写真提供:宇宙開発事業団

 宇宙開発事業団(NASDA)は、2002年に初めて、全国の高等専門学校・大学・大学院などに在籍する学生を対象として「航空機(パラボリックフライト)を利用した微小重力教育実験」の実験テーマを募集しました。パラボリックフライトとは、放物線運動を行うように航空機を速度調整しながら操縦し、機内に無重力状態を作り出すというもの。ふだんは体験できない無重力状態の中で科学実験を行うわけで、スペースシャトルなどで行われる宇宙実験とほぼ同じ環境です。ただし、ジェット機による無重力の時間は約20秒。その間に実験作業を終わらせる必要があります。
 この実験テーマに全国から24件の応募があり、今回選定されたのは、本学のほか、東京大学、お茶の水女子大学、奈良県立医科大学の4大学で、本学は唯一の私立大学でした。実験を担当したのは理工学部機械工学科4年の宮田啓志君と荒木慎也君です。いずれも佐久田博司理工学部情報テクノロジー学科助教授の研究室に所属している学生で、指導する佐久田助教授自身も、研究者として10年ほど前にこの実験に参加した経験があります。選ばれた実験テーマは《温度勾配を有するワイヤ上の液滴の挙動観察(Wicking現象の観察)》。荒木君にその実験内容を解説してもらいましょう。
 「水平に置かれた銅パイプに液滴を付着させ、パイプの一端に熱を加えると、液滴が温度の低いパイプの反対端に動く現象が見られ、これをWicking現象と呼んでいます。ところが、地上では重力や対流などの影響を受け、この現象を正確にとらえることができません。でも、パラボリックフライトによる微小重力下なら、液滴の挙動をはっきりと観察できるはず……そう思ったのが今回応募した理由です」
 実験には、20秒という時間以外にもさまざまな制約があり、宮田君は実験を成功させるための工夫をこのように語っています。
 「まず、機内の決められたラックスペースに実験装置を収めることが難しかった。そして、装置を全自動化することが大きな課題でした。なぜ自動化が必要かというと、無重力になる直前、機内には2Gもの重力がかかり、自由に体を動かすことができなくなってしまうからです」
 そして、2002年12月19日(木)~21日(土)の3日間、二人は小牧空港から飛び立って、日本海沖で無重力での実験を敢行。初日は、装置の調整を行い、2日目・3日目と順調に実験を成功させることができました。
 「実験中、初体験の無重力状態を楽しんでいました(笑)。まるで水に浮かんでいるような気分なのに、周りに水がない……無重力とはそんな不思議な感覚です」(宮田君)
 4月から、いずれもシステムエンジニアとしての道を歩み始める宮田君と荒木君にとって、無重力体験は大学生として最後の思い出となったのかもしれません。

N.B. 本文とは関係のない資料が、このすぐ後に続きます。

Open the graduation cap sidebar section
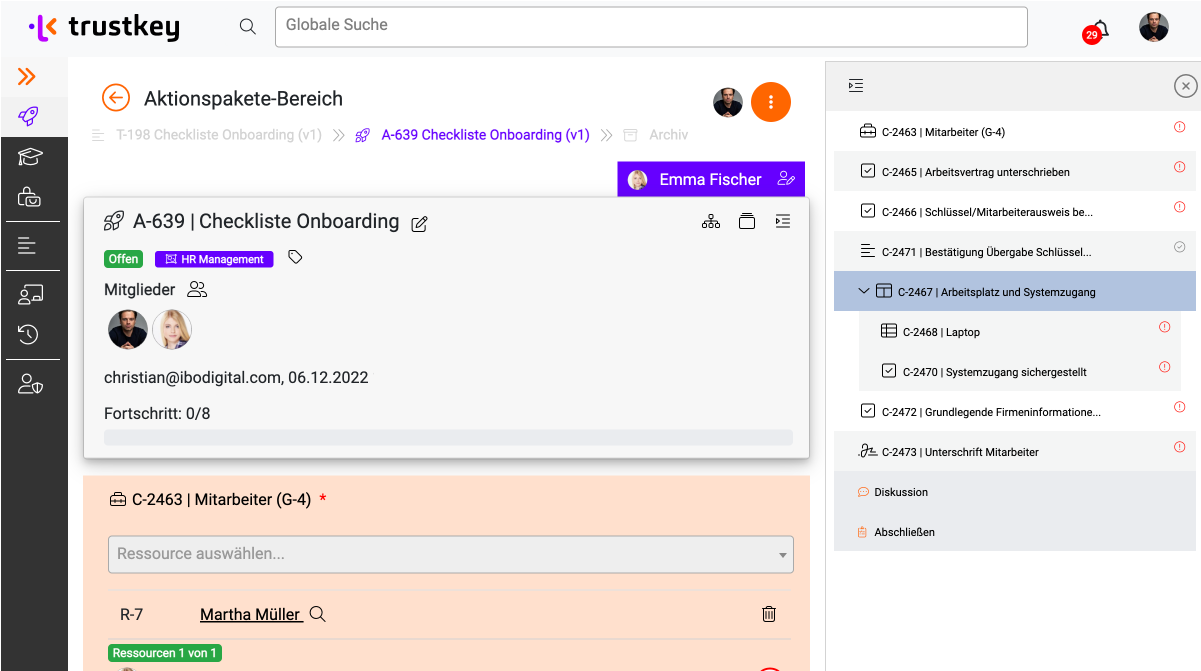The height and width of the screenshot is (671, 1201). pos(29,157)
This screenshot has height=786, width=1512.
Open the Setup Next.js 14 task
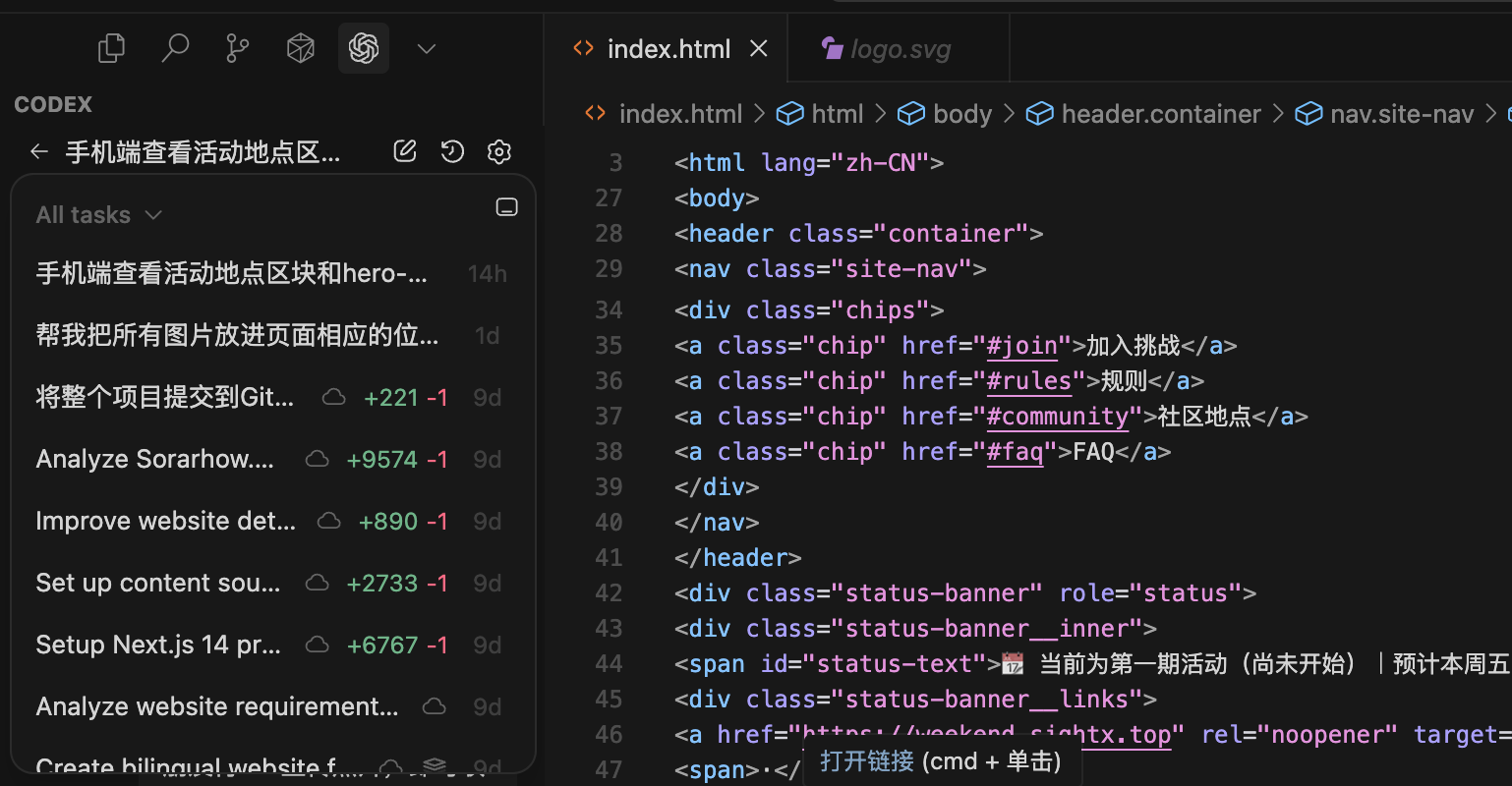[x=158, y=645]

●本実験の模様は 宇宙開発事業団(NASDA)のホームページにて詳細を見ることができます。



左より情報テクノロジー学科 佐久田博司 助教授
理工学部機械工学科4年 荒木慎也君
理工学部機械工学科4年 宮田啓志君


※理工学部は2000年4月、機械工学科、経営工学科を改組し、新しく機械創造工学科、経営システム工学科、情報テクノロジー学科を開設しました。